I didn't get that from any kraut either.
That's from my head.''
He looked over the country once more, and heard the wind in the trees and smelled the heather under their boots and looked once more at the tracks in the wet sand and that was the end of that story.
I wonder if she'd like that? he thought. No.
It builds me up too much.
I'd like to get somebody else to tell it to her though and build me solid. George can't tell it to her.
He's the only one that could tell it to her and he can't.
He sure as hell can't.
I've been right over ninety-five percent of the time and that's a hell of a batting average even in something as simple as war.
But that five percent when you are wrong can certainly be something.
I'll never tell you about that, Daughter.
That's just a noise heard off stage in my heart.
My lousy chicken heart.
That bastard heart certainly couldn't hold the pace.

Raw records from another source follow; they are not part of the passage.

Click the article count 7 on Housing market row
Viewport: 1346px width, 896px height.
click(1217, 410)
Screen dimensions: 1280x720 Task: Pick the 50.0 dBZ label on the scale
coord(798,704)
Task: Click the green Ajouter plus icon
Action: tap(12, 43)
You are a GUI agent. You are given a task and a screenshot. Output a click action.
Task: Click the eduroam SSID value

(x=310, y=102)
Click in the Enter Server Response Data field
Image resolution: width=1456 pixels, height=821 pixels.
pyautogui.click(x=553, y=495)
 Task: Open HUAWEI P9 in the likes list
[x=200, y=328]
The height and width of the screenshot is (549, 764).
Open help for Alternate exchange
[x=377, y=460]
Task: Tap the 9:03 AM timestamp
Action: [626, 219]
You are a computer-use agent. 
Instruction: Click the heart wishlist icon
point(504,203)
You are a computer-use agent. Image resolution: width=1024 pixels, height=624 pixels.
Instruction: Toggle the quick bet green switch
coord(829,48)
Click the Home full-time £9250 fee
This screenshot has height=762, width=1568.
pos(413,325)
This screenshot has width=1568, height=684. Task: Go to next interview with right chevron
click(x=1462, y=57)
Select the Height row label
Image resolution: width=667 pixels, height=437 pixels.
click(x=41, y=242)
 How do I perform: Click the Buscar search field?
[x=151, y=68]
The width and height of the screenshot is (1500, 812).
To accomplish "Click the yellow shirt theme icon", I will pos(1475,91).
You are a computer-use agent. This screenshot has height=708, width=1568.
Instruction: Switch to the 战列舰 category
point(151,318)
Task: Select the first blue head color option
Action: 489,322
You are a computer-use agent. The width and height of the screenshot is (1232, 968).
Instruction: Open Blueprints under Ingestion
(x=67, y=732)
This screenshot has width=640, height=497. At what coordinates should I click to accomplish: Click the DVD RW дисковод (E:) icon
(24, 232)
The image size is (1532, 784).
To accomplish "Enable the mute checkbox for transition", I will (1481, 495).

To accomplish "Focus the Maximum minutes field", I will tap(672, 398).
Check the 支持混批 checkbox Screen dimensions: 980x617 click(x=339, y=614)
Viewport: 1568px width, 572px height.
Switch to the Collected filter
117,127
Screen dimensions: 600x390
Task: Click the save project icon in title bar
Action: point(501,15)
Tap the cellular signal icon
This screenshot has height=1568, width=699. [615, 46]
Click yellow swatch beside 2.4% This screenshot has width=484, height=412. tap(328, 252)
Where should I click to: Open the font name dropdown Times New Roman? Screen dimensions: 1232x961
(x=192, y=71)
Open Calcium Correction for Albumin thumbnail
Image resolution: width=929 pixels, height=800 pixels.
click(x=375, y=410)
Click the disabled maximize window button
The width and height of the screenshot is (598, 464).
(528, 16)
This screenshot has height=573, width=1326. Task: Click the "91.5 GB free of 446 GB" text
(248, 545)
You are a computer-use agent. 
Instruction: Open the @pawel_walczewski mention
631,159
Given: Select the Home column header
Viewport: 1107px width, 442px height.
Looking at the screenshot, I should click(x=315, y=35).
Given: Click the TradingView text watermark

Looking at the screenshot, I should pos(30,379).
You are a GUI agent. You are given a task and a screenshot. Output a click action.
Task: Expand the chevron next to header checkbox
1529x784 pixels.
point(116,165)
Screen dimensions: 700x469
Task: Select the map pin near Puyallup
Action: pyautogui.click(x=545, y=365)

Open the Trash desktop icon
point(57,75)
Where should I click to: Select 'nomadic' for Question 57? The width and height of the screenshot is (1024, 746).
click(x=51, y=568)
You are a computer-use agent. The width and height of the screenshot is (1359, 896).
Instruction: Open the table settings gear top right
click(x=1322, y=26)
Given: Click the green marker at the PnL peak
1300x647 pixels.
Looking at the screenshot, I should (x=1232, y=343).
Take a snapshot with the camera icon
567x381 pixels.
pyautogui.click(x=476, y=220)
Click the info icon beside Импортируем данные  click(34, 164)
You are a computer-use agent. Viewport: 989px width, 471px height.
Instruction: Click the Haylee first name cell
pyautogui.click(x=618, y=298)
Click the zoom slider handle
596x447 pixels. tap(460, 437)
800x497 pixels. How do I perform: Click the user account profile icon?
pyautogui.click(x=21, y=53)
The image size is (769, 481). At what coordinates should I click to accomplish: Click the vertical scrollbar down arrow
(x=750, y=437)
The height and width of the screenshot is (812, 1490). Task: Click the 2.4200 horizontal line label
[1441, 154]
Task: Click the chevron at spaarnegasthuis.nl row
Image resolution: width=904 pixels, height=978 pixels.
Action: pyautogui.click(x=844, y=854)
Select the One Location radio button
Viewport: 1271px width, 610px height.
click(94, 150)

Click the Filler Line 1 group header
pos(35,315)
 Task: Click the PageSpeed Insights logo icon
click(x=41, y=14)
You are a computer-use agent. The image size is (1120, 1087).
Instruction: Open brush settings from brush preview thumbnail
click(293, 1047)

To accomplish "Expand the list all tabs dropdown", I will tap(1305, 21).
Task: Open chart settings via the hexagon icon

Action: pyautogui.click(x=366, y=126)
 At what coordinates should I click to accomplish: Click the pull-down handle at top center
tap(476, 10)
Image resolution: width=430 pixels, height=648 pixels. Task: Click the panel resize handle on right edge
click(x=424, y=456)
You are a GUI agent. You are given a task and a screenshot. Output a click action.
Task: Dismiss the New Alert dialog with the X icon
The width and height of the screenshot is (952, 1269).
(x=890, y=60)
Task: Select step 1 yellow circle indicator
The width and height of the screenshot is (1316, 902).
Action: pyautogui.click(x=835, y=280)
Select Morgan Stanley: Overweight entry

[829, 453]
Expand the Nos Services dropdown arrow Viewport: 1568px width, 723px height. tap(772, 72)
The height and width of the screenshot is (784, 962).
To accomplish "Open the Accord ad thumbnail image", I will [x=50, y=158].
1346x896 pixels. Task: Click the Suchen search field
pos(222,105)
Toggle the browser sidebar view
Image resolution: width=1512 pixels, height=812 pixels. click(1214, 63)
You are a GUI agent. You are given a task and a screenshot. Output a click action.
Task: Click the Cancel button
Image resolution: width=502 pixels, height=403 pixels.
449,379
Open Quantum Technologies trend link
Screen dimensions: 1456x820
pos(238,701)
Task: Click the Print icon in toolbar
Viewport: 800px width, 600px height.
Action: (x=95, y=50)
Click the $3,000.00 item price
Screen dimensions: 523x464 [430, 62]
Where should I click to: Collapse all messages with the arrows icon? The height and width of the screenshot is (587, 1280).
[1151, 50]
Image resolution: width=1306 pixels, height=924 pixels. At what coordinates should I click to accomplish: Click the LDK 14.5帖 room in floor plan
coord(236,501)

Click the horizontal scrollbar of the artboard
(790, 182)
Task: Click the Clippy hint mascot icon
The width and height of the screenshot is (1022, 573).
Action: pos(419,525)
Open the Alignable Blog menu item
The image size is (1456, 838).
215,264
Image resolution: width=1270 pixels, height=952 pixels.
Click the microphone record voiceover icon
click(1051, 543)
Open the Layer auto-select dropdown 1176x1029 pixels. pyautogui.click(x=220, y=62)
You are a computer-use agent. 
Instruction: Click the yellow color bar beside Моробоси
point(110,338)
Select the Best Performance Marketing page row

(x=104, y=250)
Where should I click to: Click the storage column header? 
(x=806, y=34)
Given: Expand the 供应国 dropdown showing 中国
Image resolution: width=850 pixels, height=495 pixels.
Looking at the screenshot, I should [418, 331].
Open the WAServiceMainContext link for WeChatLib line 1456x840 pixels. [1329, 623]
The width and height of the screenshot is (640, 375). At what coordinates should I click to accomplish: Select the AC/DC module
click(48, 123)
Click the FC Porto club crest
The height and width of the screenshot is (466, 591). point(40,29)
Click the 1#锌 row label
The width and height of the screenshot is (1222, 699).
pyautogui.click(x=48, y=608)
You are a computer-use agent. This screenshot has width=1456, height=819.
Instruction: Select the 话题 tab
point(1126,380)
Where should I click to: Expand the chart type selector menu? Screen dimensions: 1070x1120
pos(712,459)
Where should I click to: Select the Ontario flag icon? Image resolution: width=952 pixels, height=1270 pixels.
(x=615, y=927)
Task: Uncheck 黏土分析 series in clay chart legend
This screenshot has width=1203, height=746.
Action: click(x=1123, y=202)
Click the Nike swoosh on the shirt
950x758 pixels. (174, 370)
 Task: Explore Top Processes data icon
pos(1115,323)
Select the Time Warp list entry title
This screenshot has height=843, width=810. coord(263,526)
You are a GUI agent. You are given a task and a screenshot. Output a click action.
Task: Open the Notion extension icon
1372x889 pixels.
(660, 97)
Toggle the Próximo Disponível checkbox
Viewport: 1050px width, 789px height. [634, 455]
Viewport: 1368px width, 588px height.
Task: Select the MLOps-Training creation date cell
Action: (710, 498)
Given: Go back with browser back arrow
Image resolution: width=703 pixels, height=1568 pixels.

Maybe he will, he thought, and took two of the tablets and a swallow of gin and looked across the gray ice.
I'm going to get that sullen character in now and pick up and get the hell to the farm house or the lodge, I suppose that I should call it.
The shooting's over.
CHAPTER 42
THE COLONEL had signalled the boatman in by standing up, in the sunken barrel, firing two shots toward the empty sky, and then waving him toward the blind.
The boat came in slowly, breaking ice all the way, and the man picked up the wooden decoys, caught the calling hen and put her in her sack, and, with the dog slithering on the ice, picked up the ducks.